Раненая, неприкаянная, оскорбленная женственность. Надтреснутая драгоценная чашка, готовая в любой момент разлететься вдребезги. Нет, она еще держится. У нее есть друзья, интеллигентная работа, связанная с техническим переводом, начальство, поклонники, подчиненные, которых она воспитывает и опекает, обаятельные манеры и навык красить ресницы перед походом в театр. Ей еще удается держать лицо, но, кажется, из последних сил. И в финале, когда во время концерта для иностранцев она устраивает нелепую сцену, требуя, чтобы освободили их с сыном места, лицо «теряется», «чашка» валится на пол. Сыну вроде бы удается в последний момент ее подхватить: «Мама, я никуда не поеду!» Но звучащий за кадром романс «Белеет парус одинокий...» твердит, что, конечно же, он поедет. И счастья не будет. И это невыносимо! Несправедливо! Непоправимо! И непонятно, как с этим жить.

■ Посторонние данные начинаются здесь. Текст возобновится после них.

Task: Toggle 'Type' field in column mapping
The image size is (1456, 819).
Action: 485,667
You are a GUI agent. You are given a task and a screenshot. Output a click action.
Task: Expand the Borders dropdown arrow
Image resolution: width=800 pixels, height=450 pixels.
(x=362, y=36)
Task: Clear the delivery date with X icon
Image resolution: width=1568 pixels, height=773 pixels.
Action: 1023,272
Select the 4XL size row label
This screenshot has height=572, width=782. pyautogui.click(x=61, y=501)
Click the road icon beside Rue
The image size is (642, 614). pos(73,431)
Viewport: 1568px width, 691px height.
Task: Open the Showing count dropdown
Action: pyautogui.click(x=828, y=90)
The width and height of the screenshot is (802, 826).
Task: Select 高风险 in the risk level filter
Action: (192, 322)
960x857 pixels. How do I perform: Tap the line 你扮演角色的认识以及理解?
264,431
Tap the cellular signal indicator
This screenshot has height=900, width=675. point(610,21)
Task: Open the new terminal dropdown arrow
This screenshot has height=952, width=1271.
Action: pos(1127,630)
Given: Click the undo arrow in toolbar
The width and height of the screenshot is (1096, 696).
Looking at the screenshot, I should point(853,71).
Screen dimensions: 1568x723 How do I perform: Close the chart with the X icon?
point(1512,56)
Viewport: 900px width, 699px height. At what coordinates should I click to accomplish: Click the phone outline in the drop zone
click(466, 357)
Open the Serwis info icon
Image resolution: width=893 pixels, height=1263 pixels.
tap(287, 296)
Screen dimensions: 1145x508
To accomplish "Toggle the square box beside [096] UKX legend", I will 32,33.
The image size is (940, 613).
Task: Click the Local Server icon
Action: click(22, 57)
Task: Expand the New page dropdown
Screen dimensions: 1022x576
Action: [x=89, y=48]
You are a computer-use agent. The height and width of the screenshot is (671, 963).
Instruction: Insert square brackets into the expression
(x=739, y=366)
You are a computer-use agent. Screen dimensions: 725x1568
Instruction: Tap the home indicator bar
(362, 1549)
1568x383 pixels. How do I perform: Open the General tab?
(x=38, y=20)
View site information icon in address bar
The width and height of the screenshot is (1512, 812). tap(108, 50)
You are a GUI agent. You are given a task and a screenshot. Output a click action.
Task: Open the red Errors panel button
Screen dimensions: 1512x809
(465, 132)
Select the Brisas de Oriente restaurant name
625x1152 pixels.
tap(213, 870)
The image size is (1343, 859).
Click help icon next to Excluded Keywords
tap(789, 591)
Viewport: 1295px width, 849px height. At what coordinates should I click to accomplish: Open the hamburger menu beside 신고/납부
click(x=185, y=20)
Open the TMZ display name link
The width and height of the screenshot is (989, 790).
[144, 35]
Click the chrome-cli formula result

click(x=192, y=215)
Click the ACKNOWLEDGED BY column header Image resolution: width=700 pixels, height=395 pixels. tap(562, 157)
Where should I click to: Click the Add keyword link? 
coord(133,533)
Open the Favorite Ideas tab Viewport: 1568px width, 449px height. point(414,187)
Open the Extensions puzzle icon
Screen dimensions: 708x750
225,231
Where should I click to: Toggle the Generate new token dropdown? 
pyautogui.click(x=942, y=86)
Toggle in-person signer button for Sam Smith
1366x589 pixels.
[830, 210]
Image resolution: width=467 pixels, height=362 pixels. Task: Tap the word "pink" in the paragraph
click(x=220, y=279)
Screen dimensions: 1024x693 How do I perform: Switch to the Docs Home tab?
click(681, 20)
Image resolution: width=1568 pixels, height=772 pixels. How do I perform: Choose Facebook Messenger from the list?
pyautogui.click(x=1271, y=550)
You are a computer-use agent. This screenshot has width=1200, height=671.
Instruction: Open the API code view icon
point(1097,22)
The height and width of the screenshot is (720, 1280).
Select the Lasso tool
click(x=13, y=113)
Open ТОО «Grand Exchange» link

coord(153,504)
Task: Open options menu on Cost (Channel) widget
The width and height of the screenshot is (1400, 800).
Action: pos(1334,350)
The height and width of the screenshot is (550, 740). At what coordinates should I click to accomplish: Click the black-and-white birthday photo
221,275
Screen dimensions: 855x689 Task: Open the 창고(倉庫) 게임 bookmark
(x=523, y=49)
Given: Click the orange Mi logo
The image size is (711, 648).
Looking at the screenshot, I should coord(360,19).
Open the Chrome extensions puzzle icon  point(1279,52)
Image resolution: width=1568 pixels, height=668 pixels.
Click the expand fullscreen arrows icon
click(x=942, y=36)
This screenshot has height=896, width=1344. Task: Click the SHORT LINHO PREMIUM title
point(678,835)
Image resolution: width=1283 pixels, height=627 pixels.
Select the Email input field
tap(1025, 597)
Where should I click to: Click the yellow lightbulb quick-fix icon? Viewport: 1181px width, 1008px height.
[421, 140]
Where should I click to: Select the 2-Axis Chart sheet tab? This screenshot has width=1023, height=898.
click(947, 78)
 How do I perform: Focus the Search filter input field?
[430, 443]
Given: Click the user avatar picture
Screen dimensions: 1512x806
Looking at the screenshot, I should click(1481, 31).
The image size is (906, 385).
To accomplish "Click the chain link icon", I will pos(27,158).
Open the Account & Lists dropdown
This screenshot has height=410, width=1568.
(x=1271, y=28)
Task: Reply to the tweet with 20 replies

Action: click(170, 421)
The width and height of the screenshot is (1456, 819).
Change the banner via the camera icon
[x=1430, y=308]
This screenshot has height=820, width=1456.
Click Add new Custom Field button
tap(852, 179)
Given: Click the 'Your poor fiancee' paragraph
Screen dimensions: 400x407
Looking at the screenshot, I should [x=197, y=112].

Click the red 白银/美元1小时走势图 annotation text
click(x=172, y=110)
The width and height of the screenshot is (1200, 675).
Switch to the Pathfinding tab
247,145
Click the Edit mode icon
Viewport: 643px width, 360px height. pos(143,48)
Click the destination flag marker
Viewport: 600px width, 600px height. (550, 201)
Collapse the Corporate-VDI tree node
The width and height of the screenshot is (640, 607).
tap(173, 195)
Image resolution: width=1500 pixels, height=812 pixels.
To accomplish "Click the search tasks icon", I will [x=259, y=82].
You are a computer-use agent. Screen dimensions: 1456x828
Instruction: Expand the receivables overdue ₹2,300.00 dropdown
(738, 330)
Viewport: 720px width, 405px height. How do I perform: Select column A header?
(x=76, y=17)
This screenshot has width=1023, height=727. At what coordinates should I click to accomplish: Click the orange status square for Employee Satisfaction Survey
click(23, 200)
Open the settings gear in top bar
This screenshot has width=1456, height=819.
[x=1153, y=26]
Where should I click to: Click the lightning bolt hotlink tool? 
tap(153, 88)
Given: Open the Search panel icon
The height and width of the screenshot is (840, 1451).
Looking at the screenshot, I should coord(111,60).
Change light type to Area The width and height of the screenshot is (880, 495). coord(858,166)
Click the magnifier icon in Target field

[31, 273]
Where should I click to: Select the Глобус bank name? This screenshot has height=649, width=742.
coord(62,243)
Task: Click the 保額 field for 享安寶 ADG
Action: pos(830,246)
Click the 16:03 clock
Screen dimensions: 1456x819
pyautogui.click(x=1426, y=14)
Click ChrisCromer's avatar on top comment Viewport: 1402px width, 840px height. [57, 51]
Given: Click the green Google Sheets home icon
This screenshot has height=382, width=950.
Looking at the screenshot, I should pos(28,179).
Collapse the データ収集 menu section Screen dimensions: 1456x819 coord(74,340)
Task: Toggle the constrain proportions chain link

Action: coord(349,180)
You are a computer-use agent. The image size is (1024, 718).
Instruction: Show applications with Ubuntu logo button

Муратова, как известно, — гений неловких ситуаций, которые она виртуозно длит на экране, пока у зрителя окончательно не сдадут нервы. Она словно бы «садистски» расковыривает защитный лак социально приемлемой коммуникации, выпуская наружу боль, растерянность и неспособность героев контролировать хаос внутри. Это нам только кажется, что мы адаптировались и можем спокойно жить в мире, где нет любви и гармонии. Каждый скандал в муратовских фильмах — вопль, что это не так!
«Долгие проводы» положили на полку. Сейчас даже уже и не понять, почему. То ли мальчиков в те времена мамам положено было отпускать по первому свисту; и мамины кровоточащие переживания как бы ограничивали виды на них Сов. власти. То ли в принципе какой может быть хаос и отчаяние, когда мы тут строим развитой социализм? Муратова попала в «черный список», и шесть лет ей в Одессе не давали снимать. Спас положение Илья Авербах, пригласивший Муратову на «Ленфильм». Там ей достался сценарий Григория Бакланова («Познавая белый свет», 1979) про комсомольско-молодежную стройку. Ладно, сказала Муратова, гулять так гулять! И сделала невообразимое: использовав параметры официозного мифа о построении нового мира и создании нового человека, сняла кино о сотворении мира и создании человека — мужчины и женщины — из подножной глины.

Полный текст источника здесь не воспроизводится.